Scraping product search and details was pretty standard, but it looks like Amazon now showing products offers in side panel only. So I scraped side panel, but had to solve infinite scrolling to scrape every offer. I had little troubles with blocking, but with using sessions and proper retries I'm able to scrape all offers.

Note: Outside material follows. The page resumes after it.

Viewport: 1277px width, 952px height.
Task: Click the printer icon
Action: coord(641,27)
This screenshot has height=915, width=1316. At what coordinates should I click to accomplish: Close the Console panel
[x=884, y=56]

Example output: https://api.apify.com/v2/datasets/TViA97Lq6fZGEfX7V/items?clean=true&format=json
-
Q: Where and how can you use JQuery with the SDK?
-
A: You can use CheerioCrawler. Cheerio is basically jQuery but bor server use. Additionally you can inject jQuery to Puppeteer crawler -> puppeteer.injectJQuery
-
Q: What is the main difference between Cheerio and JQuery?
-
A: Cheerio is implementation of JQuery core for Node.js (server). It's basically the same syntax. Cheerio need to load HTML by load function -> cheerio.loadcheerio.load
-
Q: When would you use CheerioCrawler and what are its limitations?
-
A: On page with light scraper blocking. Cheerio is faster and consumes less server time, than heavier solution with headless chrome. But Cheerio can't scrape content on site that is dynamically loaded by JS. For loading this content is necessary to replicate fetch and load data that way or use Puppeteer. Cheerio is also much easier to block by targeted site.
-
Q: What are the main classes for managing requests and when and why would you use one instead of another?
-
A: RequestList and RequestQueue. RequestList is mainly for adding static list of URLs from input. RequestQueue can be used to add URLs dynamically for example when links are scraped from starting page.
-
Q: How can you extract data from a page in Puppeteer without using JQuery?
-
A: Puppeteer document.querySelector and has couple of build in functions for extracting data by selectors -> page.$, page.$$, page.$eval ect.
-
Q: What is the default concurrency/parallelism the SDK uses?
-
A: AutoscaledPool has option maxConcurrency which is set to 1000 by default.